# 18 ft great white seen off NC coast



## m1garand30064 (Nov 30, 2011)

Saw this video on CNN just now!  How about that! 

http://www.cnn.com/video/?hpt=hp_c2#/video/us/2011/11/30/dnt-great-white-shark-spotted.wect


----------



## GunnSmokeer (Nov 30, 2011)

*25 miles out*

25 miles out to sea?  Okay, admire it and appreciate it.

If it were within a mile of the beaches, I'd say get some .50 BMG rifle owners together, rent a helicopter, and go huntin'


----------



## Anvil Head (Dec 1, 2011)

Hey, they need to eat too!
Might better stay in the creeks if it bothers you. They are in the surf all the time, just not seen because no ones really looking.
Just take a low altitude flight over the south end of St. Si. or Jeck. in Jan and Feb. Looks like a well stocked baitwell and they are big boys too.
Trust me, they like fishing in skinny water just like we do. They are there!


----------



## fwhitaker (Dec 1, 2011)

they are doing some research right now 15-20 miles off of the coast of St Simons and that area.  It is believes this is the breeding ground for the Atlantic population of White Sharks.  

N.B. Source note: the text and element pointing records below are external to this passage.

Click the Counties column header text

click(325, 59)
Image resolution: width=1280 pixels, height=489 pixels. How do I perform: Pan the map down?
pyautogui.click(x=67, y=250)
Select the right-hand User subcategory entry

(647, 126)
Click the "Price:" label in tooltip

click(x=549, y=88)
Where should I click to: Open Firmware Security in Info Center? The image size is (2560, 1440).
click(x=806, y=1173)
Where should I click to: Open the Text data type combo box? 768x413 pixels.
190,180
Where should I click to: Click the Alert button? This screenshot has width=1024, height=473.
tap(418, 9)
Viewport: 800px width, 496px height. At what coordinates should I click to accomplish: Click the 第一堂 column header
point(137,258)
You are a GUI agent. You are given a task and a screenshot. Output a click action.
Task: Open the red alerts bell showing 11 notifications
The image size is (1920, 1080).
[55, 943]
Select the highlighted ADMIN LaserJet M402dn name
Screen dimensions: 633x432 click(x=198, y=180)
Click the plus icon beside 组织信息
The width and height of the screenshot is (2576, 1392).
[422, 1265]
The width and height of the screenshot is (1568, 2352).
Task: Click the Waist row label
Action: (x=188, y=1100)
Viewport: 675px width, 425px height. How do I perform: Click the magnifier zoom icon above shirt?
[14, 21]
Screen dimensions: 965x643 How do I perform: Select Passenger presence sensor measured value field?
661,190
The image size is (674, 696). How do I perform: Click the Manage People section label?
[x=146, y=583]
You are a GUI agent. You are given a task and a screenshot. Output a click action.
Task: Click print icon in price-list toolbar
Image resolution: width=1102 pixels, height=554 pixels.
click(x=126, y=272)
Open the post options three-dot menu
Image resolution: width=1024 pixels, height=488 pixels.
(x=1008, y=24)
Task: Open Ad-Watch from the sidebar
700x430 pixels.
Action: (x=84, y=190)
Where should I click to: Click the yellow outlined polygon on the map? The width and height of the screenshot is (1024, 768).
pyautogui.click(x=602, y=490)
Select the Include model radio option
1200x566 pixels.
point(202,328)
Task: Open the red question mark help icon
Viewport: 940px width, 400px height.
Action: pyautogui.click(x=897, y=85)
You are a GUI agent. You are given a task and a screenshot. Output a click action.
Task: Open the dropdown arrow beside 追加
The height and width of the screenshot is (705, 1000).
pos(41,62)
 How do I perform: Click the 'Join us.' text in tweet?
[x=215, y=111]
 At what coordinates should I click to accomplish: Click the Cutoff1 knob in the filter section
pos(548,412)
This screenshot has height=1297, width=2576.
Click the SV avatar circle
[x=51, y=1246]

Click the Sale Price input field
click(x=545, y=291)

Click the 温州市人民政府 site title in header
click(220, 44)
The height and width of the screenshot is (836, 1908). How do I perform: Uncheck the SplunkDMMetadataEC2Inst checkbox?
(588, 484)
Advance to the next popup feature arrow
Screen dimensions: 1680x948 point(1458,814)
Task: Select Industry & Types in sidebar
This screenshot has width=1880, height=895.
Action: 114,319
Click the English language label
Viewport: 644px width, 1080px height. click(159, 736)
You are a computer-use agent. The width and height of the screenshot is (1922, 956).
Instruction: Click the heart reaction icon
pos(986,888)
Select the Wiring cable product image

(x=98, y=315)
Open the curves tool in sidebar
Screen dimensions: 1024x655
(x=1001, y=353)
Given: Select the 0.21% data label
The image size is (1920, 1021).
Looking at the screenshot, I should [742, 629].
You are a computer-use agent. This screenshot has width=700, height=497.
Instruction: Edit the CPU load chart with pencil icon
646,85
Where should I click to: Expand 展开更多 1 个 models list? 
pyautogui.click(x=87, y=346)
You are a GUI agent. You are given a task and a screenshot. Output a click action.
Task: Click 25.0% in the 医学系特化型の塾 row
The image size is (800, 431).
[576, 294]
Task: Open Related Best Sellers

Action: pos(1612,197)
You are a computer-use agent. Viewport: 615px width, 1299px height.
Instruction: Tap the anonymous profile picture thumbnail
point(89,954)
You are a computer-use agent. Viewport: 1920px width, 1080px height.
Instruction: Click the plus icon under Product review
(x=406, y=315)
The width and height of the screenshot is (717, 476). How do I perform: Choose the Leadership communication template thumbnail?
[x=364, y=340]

There are always sightings as the water temp drops throughout the winter.


----------



## Old Dead River (Dec 1, 2011)

amazing, wonder what that shark would weigh?  1000 lbs? a ton maybe?


----------



## Old Dead River (Dec 1, 2011)

also, do people deliberately fish for white sharks that size using rod n' reel??


----------



## Cottontail (Dec 1, 2011)

Asked my wife i wonder what would happen if you hooked it ? She said it would turn the boat over !!!!! LOL


----------



## MudDucker (Dec 2, 2011)

Nice phish ... why were they not presenting bait to it?


----------



## fwhitaker (Dec 2, 2011)

I am fairly certain White Sharks are protected from fishing period.


----------



## OUTCAST (Dec 7, 2011)

Old Dead River said:


> amazing, wonder what that shark would weigh?  1000 lbs? a ton maybe?



Closer to 2,000.


----------